— Supplied material —
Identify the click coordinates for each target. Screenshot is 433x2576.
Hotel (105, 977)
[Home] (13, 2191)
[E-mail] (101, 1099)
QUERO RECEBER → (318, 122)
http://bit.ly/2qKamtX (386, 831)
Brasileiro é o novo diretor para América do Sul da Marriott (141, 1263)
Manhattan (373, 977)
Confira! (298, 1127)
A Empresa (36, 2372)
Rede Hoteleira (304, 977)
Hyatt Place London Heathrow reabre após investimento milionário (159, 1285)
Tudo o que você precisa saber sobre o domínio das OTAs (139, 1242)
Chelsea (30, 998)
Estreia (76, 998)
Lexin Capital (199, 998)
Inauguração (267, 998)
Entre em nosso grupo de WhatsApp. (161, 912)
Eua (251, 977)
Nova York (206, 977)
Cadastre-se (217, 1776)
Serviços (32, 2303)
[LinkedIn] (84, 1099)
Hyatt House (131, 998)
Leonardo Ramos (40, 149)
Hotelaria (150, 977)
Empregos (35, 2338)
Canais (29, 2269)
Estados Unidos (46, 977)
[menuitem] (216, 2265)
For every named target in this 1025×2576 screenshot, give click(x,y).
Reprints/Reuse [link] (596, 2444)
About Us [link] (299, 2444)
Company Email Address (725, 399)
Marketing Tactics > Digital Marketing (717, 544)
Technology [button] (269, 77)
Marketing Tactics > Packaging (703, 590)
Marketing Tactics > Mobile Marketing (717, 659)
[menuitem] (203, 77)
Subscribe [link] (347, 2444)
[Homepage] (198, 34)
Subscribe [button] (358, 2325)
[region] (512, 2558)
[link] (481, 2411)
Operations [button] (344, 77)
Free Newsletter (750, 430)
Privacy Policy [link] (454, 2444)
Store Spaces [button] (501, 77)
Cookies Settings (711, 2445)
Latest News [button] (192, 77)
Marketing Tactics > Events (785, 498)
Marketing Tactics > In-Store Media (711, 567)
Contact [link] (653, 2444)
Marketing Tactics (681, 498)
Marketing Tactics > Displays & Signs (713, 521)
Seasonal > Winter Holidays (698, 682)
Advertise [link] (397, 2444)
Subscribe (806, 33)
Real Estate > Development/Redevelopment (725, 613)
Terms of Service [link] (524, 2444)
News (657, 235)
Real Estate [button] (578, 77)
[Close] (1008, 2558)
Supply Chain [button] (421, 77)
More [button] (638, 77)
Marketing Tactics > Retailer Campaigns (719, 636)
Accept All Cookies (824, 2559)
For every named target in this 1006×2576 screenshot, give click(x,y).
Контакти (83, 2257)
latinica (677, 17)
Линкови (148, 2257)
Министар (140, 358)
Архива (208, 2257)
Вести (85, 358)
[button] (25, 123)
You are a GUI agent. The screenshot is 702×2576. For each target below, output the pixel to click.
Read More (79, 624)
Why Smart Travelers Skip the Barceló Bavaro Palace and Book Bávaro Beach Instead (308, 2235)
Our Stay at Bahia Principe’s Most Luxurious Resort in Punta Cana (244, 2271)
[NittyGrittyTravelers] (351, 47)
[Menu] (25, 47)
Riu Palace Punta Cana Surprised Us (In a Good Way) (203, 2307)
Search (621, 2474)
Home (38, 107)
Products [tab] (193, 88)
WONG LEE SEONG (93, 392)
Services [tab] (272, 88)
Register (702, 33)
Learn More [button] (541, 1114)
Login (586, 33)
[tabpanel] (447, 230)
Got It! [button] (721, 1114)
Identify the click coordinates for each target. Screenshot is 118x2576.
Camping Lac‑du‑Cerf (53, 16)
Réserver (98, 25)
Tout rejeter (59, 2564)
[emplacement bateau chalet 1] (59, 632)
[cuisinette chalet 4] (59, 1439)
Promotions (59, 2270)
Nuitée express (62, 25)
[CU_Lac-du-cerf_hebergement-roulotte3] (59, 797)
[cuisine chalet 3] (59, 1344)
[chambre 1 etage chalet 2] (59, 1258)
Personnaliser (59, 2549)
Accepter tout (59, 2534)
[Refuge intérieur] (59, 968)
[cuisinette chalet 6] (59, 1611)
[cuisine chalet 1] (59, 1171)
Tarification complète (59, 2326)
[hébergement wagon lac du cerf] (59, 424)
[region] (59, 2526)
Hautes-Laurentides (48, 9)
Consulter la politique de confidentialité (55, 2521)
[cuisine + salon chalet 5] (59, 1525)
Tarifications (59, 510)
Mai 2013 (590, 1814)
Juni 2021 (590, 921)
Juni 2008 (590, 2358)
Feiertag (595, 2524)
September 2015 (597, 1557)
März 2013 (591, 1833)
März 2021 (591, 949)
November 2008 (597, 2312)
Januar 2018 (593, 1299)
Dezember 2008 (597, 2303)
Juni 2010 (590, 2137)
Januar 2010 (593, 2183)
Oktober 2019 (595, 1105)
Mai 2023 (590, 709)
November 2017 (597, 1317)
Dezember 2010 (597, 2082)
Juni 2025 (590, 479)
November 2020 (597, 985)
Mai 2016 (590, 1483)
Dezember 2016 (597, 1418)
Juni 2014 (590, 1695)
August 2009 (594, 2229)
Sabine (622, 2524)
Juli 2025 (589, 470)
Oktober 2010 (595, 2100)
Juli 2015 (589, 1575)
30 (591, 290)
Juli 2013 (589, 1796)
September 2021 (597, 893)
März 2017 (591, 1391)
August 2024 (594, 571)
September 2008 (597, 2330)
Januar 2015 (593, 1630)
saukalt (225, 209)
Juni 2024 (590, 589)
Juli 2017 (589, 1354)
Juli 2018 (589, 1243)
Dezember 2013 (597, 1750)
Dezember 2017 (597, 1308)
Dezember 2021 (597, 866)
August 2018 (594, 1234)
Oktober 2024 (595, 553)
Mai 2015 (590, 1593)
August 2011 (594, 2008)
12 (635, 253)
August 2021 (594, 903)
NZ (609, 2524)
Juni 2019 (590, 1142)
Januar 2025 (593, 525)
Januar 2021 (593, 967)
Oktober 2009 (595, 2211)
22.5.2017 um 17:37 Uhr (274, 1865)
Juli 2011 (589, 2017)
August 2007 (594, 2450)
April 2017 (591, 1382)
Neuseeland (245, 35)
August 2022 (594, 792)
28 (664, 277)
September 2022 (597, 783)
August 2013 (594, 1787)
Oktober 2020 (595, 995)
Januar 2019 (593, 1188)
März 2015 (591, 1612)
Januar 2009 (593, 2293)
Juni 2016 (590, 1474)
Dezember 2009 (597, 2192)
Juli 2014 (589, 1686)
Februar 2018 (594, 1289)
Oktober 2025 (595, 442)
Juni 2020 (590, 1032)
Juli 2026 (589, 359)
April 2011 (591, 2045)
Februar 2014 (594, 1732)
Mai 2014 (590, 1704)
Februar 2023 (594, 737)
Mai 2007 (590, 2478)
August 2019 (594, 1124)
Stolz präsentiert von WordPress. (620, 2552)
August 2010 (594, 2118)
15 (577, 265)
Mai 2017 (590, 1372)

— Aim of the exercise —
Only the number is needed: please work out how many lines in the data contain the string "Real".

— Exercise response —
2